Wealth inequality has surged in recent decades. Between 1989 and 2022, U.S, households in the top 1% gained at least 101 times more wealth than the median household, according to Oxfam—and at least 987 times more than households in the bottom 20%.

That disparity hasn’t slowed down. In 2025 alone, America’s top 15 billionaires got $1 trillion richer, while everyday Americans struggled with mounting affordability concerns.

Trump is exacerbating these issues, experts say. His “One Big Beautiful Bill Act,” or HR1, gave $1 trillion in tax cuts to the richest 1% over a decade. It cuts federal Medicaid funding by about the same amount in that time. 

That policy “leaves states to pick up the bill,” Eskamani says. “And so in this crisis, there’s a necessity for states to lead on taxes.” 

Some states have already seen wins by simply rejecting some HR1 tax cuts. States can choose not to follow certain federal tax rules through a process called “decoupling.” Idaho has declined to adopt some of the biggest corporate tax cuts in that bill, and Florida’s state legislature has indicated it won’t go along with many, either.

A ‘real affordability agenda’

By passing new wealth and corporate taxes, states can fill gaps in their funding that emerge from these federal policies. 

But more than that, they also have the chance to “build something better,” Eskamani says. She points to New Mexico’s first-in-the-nation move to offer universal no-cost childcare as an example of what states can do to improve working families’ lives.

That’s just one example. This week, May Day Strong, a coalition of legislators, unions, and community advocates (including SiX), released a guidebook for what it calls “the real affordability agenda.”

That guidebook serves as a blueprint for how to propose and pass state-level policies that tackle affordability.

It includes adjusting taxes, but also includes ways to ensure good-paying jobs through higher minimum wages and better worker protections; how to reign in housing costs, like via bans on rent gouging and expanded tenant rights; and policies that provide families with what they need, from childcare to healthcare.
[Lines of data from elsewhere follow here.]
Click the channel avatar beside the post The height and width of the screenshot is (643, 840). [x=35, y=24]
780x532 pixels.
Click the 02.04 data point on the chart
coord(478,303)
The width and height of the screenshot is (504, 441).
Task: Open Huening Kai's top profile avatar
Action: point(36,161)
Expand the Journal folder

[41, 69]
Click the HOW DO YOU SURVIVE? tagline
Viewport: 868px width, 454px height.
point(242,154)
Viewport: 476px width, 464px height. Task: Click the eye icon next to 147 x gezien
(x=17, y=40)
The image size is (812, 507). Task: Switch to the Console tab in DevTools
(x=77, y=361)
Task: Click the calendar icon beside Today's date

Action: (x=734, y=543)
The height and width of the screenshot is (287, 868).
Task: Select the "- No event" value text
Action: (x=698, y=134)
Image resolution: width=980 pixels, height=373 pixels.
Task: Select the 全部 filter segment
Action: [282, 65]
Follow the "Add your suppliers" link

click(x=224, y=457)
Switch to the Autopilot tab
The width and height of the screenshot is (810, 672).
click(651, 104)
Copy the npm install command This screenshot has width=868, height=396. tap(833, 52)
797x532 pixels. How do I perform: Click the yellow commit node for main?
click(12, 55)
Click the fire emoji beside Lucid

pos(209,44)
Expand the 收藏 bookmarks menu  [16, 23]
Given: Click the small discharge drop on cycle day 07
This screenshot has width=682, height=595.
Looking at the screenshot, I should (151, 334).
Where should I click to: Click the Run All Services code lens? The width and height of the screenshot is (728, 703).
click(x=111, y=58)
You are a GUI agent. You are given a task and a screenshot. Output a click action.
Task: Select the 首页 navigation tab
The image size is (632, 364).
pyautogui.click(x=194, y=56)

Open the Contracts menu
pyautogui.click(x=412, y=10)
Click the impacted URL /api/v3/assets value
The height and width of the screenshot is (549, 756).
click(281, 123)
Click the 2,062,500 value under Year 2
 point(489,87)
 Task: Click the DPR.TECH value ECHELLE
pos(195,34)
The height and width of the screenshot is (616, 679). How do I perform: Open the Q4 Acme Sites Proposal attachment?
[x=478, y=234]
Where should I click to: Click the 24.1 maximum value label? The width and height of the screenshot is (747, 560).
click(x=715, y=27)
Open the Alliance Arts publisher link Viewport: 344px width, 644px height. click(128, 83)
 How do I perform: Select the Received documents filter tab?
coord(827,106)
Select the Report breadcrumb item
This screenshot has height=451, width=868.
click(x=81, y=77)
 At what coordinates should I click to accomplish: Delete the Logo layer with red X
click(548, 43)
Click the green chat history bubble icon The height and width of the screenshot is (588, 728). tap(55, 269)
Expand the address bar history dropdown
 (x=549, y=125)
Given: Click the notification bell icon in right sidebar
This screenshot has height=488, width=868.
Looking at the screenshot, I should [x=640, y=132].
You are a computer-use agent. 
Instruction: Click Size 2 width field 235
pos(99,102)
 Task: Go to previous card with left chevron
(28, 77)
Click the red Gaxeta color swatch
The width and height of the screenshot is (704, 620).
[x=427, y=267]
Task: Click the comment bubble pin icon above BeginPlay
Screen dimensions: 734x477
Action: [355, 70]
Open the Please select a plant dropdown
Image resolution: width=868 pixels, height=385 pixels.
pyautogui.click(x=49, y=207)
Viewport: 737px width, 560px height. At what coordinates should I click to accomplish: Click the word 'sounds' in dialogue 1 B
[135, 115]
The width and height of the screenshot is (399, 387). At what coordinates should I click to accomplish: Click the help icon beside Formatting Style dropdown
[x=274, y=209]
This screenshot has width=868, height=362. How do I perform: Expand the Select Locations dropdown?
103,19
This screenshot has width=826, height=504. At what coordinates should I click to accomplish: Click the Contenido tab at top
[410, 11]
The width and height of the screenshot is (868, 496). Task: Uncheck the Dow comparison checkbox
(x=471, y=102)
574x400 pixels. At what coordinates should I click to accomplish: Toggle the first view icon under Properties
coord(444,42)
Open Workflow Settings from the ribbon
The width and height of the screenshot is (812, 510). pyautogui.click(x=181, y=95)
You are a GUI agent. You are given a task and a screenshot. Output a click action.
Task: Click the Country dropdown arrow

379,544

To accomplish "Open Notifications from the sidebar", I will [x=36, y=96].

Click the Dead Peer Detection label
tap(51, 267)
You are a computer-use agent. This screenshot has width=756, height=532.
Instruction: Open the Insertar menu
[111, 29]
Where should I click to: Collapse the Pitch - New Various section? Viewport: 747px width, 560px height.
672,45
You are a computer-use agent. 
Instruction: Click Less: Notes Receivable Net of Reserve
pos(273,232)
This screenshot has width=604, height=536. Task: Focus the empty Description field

At a press conference launching that report, state legislators like Jason Lewis, who was the lead state Senate sponsor for Massachusetts’s Millionaires Tax, spoke alongside labor leaders like Jackson Potter, vice president of the Chicago Teachers Union.

According to Eskamani, the guidebook isn’t just for lawmakers to follow. It also provides a map for activists, unions, and community organizations to get involved and advocate for changes.

“We’re up against some of the most powerful corporations and billionaires in the world,” she says. “The legislators working in collaboration with folks organizing and everyday people and their constituents is key to this, because the only way we can defeat this lawless class of billionaires is by building people power.”